L’8 settembre, il gruppo ha partecipato alla Via Crucis nella bella e verde pineta di San Giovanni Rotondo, le cui stazioni sono state realizzate dal noto scultore Francesco Messina. Alle 11.30, Messa nella chiesa nuova, nella festa della Natività di Maria. Commentando la pagina del Vangelo di Matteo dedicata alla genealogia di Gesù, monsignor Busca ha ricordato che, in esso, vi sono nomi di peccatori ma anche di persone totalmente sante: Gesù e Maria. Si è chiesto a quale prospettiva di storia i cristiani intendono offrire il proprio contributo. Il pomeriggio è stato dedicato al Santuario di San Michele a Monte Sant'Angelo, con la partecipazione al canto dei Vespri.

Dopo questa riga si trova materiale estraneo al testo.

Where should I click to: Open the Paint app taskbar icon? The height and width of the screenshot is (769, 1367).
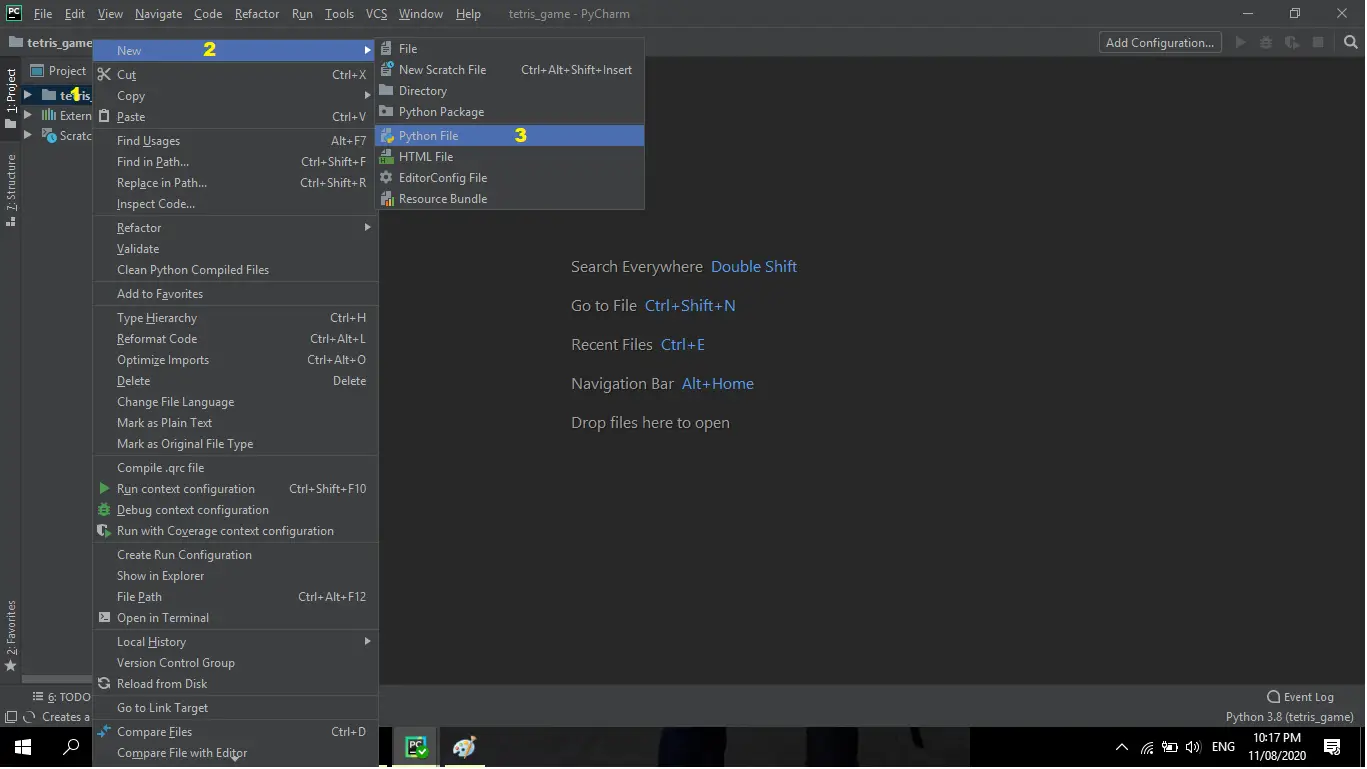(x=464, y=747)

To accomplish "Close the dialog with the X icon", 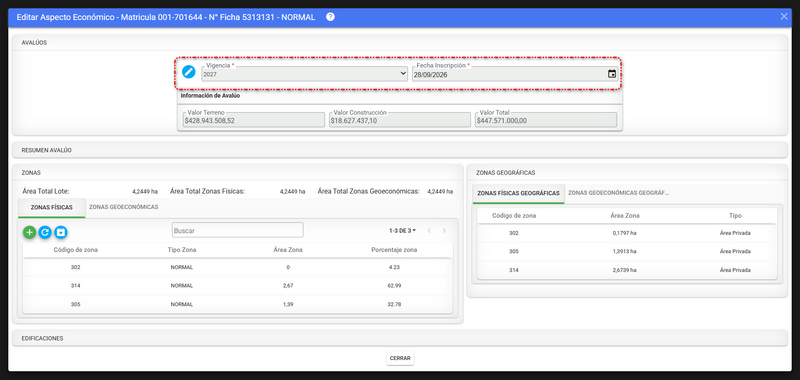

Il vescovo si è soffermato sulla Lettera di papa Francesco al popolo di Dio (20 agosto 2018), evidenziando che gli abusi possono essere sradicati solo con la partecipazione attiva di tutti i membri della Chiesa. Quindi, ritorno a San Giovanni Rotondo per intervenire, in serata, alla fiaccolata mariana, presieduta dal vescovo Marco, che ha visto la presenza di migliaia di persone. Monsignor Busca ha proposto alcune riflessioni sul brano evangelico delle nozze di Cana. «L’espressione “Non hanno più vino” – ha spiegato – può essere collegata a una religiosità senza amore, senza gusto, ripetitiva. Dobbiamo ritornare a un rapporto con Dio che dia gusto alla vita». Il 9 settembre, i pellegrini sono ripartiti per Mantova, con sosta a Lanciano (Chieti), nella chiesa di San Francesco, dove hanno pregato davanti alla reliquia del miracolo eucaristico. Tutti sono tornati a casa entusiasti di questo pellegrinaggio e soprattutto più ricchi spiritualmente, esprimendo gratitudine al vescovo Marco, ai sacerdoti accompagnatori e a Nicola Comparini dell’agenzia “Sant’Anselmo Viaggi”, sempre presente e disponibile in tutti i momenti.